Three faculty, Program in American Culture to be honored

Carolyn Sampselle, professor of nursing, and Dr. Lori Pierce, professor of radiation oncology, have been named recipients of the 2011 Sarah Goddard Power Award and Jill Becker, a professor in the Department of Psychology, will receive the 2011 Sarah Goddard Power Distinguished Service Award.

Also, the Academic Women’s Caucus selection committee will present the Rhetaugh G. Dumas Progress in Diversity Award to the Program in American Culture in LSA.

The 27th annual awards ceremony will take place at 4 p.m. Feb. 16 in the Michigan League Hussey Room.

Sampselle is the Carolyne K. Davis Collegiate Professor, School of Nursing; professor of women’s studies, LSA; and professor of obstetrics and gynecology, Medical School. Colleagues say she is dedicated to women’s health, outstanding scholarship and exemplary mentoring.

Sampselle

Her recent research has focused on improving the continence of women. Her teaching has been recognized with the Mae Edna Doyle Teacher of the Year award from the School of Nursing. She developed an interdisciplinary course on Women’s Reproductive Health, which became a centerpiece of the Women’s Studies Gender and Health Concentration and sparked the creation of an interdisciplinary training program for postdoctoral fellows, which she led.

She has worked on the Michigan Initiative for Women’s Health, leading a transition team to develop a plan for creating a formal relationship between the initiative and the Institute for Research on Women and Gender. She has served on many committees, and assists students and junior faculty with manuscripts, grants applications, presentations, finding teaching and research opportunities, and networking. She currently serves as a national mentor for the Nurse Faculty Scholars program of the Robert Wood Johnson Foundation.

Pierce, of the Medical School, is a supporter, leader and significant contributor to the health and betterment of women, colleagues say. As a radiation oncologist, she has dedicated her scholarly efforts toward improving the treatment of breast cancer. She combines her research with direct clinical care to women with breast cancer, staying connected to the daily and practical issues women face with this disease.

Pierce

She has taught in the Radiation Oncology Technology Training Program and the Radiation Oncology Residency Training Program in addition to her work with medical students and her cross-disciplinary teaching.
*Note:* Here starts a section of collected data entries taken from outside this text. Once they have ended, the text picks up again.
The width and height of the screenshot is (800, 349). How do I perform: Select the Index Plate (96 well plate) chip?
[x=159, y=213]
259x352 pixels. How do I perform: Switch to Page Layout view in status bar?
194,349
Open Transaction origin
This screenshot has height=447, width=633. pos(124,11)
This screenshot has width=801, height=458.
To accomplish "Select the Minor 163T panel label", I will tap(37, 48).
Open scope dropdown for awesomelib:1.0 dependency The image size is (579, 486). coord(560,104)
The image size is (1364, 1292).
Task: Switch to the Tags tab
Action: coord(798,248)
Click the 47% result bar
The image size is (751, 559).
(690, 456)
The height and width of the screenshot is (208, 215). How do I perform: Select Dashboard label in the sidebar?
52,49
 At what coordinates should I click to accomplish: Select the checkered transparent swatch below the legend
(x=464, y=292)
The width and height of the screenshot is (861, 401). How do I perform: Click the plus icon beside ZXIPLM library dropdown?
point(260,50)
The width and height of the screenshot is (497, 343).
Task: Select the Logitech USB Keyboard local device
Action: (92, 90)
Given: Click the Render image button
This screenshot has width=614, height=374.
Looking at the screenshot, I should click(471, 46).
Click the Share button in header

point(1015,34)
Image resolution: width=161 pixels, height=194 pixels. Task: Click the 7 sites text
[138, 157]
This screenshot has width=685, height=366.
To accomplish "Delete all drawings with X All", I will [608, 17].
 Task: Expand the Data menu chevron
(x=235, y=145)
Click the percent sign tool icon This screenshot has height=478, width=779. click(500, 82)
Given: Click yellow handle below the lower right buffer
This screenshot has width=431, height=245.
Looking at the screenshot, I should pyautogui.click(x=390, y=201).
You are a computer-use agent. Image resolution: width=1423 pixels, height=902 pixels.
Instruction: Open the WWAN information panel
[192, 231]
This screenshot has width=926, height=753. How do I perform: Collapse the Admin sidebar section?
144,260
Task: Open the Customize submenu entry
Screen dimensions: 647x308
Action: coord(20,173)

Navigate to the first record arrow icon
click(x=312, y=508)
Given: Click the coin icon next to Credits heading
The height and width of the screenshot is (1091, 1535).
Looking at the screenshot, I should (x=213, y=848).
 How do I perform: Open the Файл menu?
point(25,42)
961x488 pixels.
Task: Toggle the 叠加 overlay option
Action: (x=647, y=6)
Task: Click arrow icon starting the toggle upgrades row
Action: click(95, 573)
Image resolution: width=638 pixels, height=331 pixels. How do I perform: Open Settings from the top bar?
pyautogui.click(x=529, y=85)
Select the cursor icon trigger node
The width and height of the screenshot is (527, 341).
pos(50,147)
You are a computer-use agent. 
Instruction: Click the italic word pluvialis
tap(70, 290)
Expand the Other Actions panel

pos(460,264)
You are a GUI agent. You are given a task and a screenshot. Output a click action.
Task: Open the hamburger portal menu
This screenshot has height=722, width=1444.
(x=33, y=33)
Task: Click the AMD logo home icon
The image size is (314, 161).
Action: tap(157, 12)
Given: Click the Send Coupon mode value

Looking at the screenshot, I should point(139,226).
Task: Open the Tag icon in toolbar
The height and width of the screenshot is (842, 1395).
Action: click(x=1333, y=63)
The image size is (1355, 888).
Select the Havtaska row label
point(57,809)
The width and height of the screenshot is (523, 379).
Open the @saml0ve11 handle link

She has held significant administrative positions at U-M, currently serving as a vice provost of academic and faculty affairs for the medical schools and colleges. In these roles, she has advocated for open and fair tenure and promotion policies and procedures, and she oversaw a series of salary equity studies, the hiring of scientists from Pfizer, and a program of leadership training to encourage diverse faculty to assume and succeed as chairs and associate deans. Pierce also has been a major contributor to the success of the ADVANCE project.

Becker, also research professor at the Molecular & Behavioral Neuroscience Institute, promotes women in every aspect of her work as a scientific researcher, leader and mentor, colleagues say. In her neuroscience research, she has focused on such areas as understanding the interaction between neuroscience and endocrinology in the modulation of female behavior, and the difference in the release of dopamine and its role in the female brain. Her work has resulted in an acceptance that female and male brains work differently.

Becker

At U-M, she was instrumental in improving both mentoring and promotion processes, resulting in formal mentoring plans in departments and more transparent promotion reviews, both of which create a more open and supportive faculty environment. As associate director of the Neuroscience Program, she has increased flexibility for students who need to cope with birth, illness and other complications.

Currently she is chair of the Isis Fund network on Sex, Gender, Drugs and the Brain (a network of the Society for Women’s Health Research), and chair of the Committee on Women in Neuroscience, where she works with colleagues to increase the presence and success of women in that field.

The Academic Women’s Caucus selection committee will present the Rhetaugh G. Dumas Progress in Diversifying Award to the Program in American Culture for its sustained commitment to diversity and for embedding it as a core value in its mission.

The program, under the direction of Gregory Dowd, professor of history and American culture, is being lauded because of its productive efforts in the diversification of faculty across all ethnicities and in all ranks, its record of aggressively retaining women and ethnic minorities in senior ranks and in upper administrative positions in LSA, and its combination of a prestigious national ranking with great progress and visibility of its diversity.

The Academic Women’s Caucus, founded in 1975 by women working to overcome inequity issues in the workplace, aims to support academic women and presents the Sarah Goddard Power Award to distinguished faculty and senior administrative staff (including instructors, lecturers, primary researchers, librarians and curators) affiliated with the university. Awardees are nominated based on their contribution to the betterment of women through scholarship, leadership and service.

The award was established by the Academic Women’s Caucus in memory of Sarah Goddard Power, a former regent who was a strong advocate for women within the university.